Now that my sons are grown and I have remarried, formal observance plays a smaller role in my life. On Friday evenings I light the candles and bless the wine, a custom I love. At dinner time, my (non-Jewish) husband and I sing the blessing together over our (non-kosher) food: "Blessed art thou, O Lord our God, King of the Universe, who bringest forth bread from the earth." The Hebrew words are still resonant and meaningful to me, though not in the same way they were to my grandparents, and I don't address them to a divine dispenser of rewards and punishments who bringeth forth dinner only when we behave.

The Jewish world I inhabit is a verbal culture in which languages and texts are at the center. The principal text—in my teaching, my scholarly work, my translations from Yiddish and Hebrew, and my own poetry—has been the Bible. For many years I taught a course on the Bible at Mills College, presenting it as an anthology of works composed over more than a millennium. Does it contradict itself? Very well: it is large, it contains multitudes. What could be more unorthodox, more subversive, than the Book of Job, Ecclesiastes, or the Song of Songs? Yet these were included in the canon of Scripture. I am stirred by the biblical call for social justice, the vision of a transformed humanity; I can explain (without explaining away) the anthropocentrism, patriarchalism, and tribalism as vestiges of an earlier age.

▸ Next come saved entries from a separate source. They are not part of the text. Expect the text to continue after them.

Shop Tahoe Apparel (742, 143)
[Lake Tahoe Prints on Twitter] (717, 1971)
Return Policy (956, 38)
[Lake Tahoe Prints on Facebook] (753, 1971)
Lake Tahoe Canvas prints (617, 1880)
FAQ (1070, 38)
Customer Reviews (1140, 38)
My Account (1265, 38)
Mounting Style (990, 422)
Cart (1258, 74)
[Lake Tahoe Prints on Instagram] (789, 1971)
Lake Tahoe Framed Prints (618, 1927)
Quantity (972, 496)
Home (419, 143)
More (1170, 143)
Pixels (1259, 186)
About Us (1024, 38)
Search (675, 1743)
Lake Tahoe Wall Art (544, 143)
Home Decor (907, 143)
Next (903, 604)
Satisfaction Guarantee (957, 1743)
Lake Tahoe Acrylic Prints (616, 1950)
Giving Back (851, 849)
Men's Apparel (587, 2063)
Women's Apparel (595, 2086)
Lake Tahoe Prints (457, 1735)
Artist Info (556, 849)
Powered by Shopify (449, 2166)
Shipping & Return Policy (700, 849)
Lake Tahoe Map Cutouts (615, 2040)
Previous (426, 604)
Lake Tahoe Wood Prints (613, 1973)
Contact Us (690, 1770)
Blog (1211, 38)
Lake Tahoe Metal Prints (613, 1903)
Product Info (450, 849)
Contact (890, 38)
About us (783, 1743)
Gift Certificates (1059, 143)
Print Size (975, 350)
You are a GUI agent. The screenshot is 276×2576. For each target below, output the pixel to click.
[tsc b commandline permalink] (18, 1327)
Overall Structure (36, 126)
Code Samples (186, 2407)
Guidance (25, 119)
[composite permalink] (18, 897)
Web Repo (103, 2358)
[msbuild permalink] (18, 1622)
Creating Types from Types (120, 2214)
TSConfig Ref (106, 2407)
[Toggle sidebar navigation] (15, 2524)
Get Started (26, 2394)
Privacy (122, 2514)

My interest in the Bible was deepened by my scholarly work on George Herbert. I fell in love with Herbert's poetry in graduate school, drawn by its candor and seriousness, its sharp unsparing wit. Herbert and I made an unlikely pair—a Jewish girl from the Bronx and a devout seventeenth-century Anglican minister. He wrote as a Christian believer wrestling with his faith, but in essence he was writing about the conflicts of the inner life, and I could easily relate to that; I could follow him up to the point where he turned to Jesus for help. In Spelling the Word: George Herbert and the Bible, I tracked Herbert's poetic use of his sources; the ways in which he made the Bible verses speak with his own voice. Reading Herbert with Jewish eyes kept the scholar in me busy; meanwhile, I was happy to find in the poems of The Temple a do-it-yourself manual for the soul-wrestler and a model for the aspiring poet.

DB:
In what ways, if any, did or does this influence your writing?

CB:
My poetry has always been deeply engaged with the Bible. My first book, The Secrets of the Tribe, included a sequence of poems re-imagining tales from Genesis. Like Herbert, I discovered parallels to my life in the Bible—in this case the cautionary tales of family discord, which helped me make sense of my childhood. In the title poem of my latest book, Blood Honey, I allude to Samson "scooping sweetness from the belly of death / – honey from the lion's carcass" to suggest the relation of joy to pain. Recent poems—"The Revised Version," "Eden," "Chiaroscuro," "The Ark," "Babel" and others—return to the project of rewriting Genesis, now within a larger historical framework. Many poems question the biblical, and the subsequent rabbinic, obsession with separation (day from night, kosher from non-kosher, male from female). In "Hanalei Bay" I reach beyond these binary oppositions to imagine a time "before the dividing began,"a holistic mindset not based on exclusion. In "The Dark of Day" I can't help taking issue with the rabbis:

The rabbis taught us the mathematics of dividing
this from that. They certified
the micro-moment when day tips over
into night: When the third star presents itself in the sky.
They drew a line through that eye of light, a longitude.
You've got to navigate the evening blessing
with precision, not one star too soon.
But night comes on slowly.
It takes all day.

DB: Please tell me about your experience of translating The Song of Songs.

CB:
Translating The Song of Songs was a wonderfully demanding and rewarding experience. The Song is one of the most enigmatic books in the Bible, in part because it has an unusually high proportion of rare words and constructions. Resolving the puzzles in the Hebrew fell to Ariel Bloch, my co-translator. Once the two of us had a reasonably clear sense of what the Hebrew was saying, it was my task to embody that reading—unexpurgated—in English that sounded like poetry.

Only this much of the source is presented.